(DATASET EXCERPTS)
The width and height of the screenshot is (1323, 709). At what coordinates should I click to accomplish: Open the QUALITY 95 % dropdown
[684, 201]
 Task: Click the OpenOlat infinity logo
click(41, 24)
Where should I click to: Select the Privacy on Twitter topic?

* * *

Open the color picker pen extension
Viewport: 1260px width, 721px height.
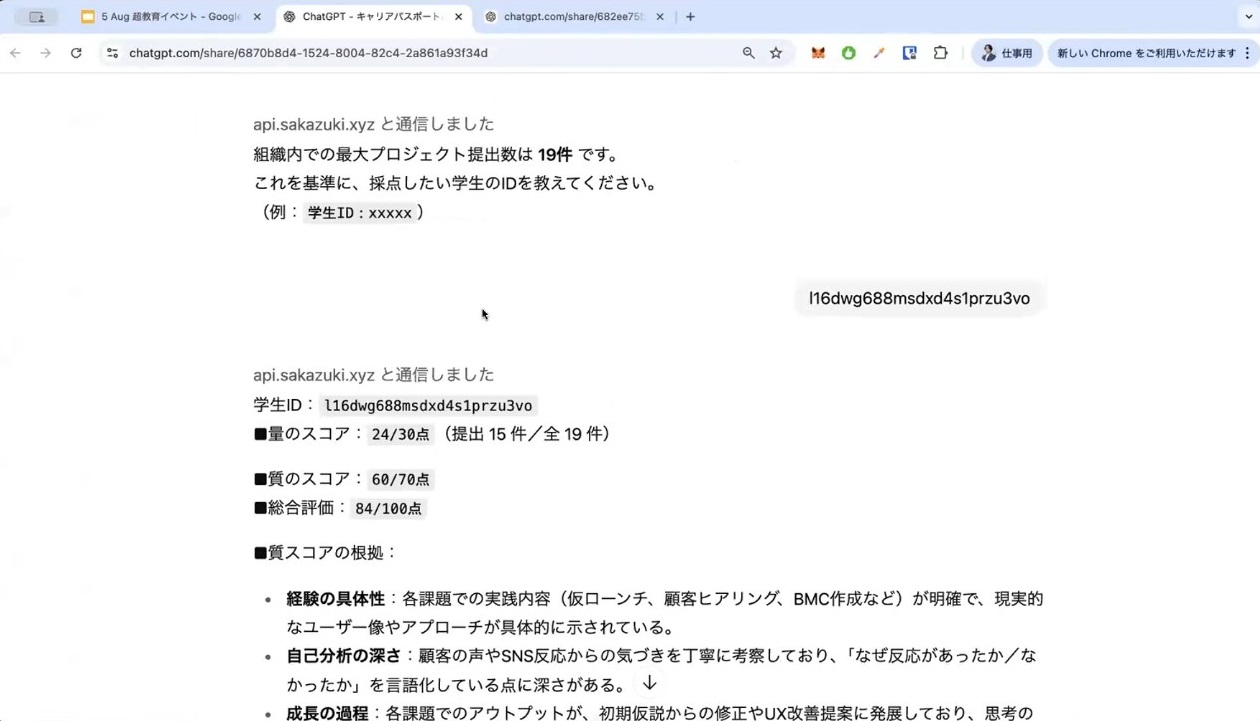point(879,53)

(REQUIRED WORK) In the listing above, find the line holding "The width and" and the line holding "Where should I", then output those two lines and every line between them exactly.

(THE ANSWER)
The width and height of the screenshot is (1323, 709). At what coordinates should I click to accomplish: Open the QUALITY 95 % dropdown
[684, 201]
 Task: Click the OpenOlat infinity logo
click(41, 24)
Where should I click to: Select the Privacy on Twitter topic?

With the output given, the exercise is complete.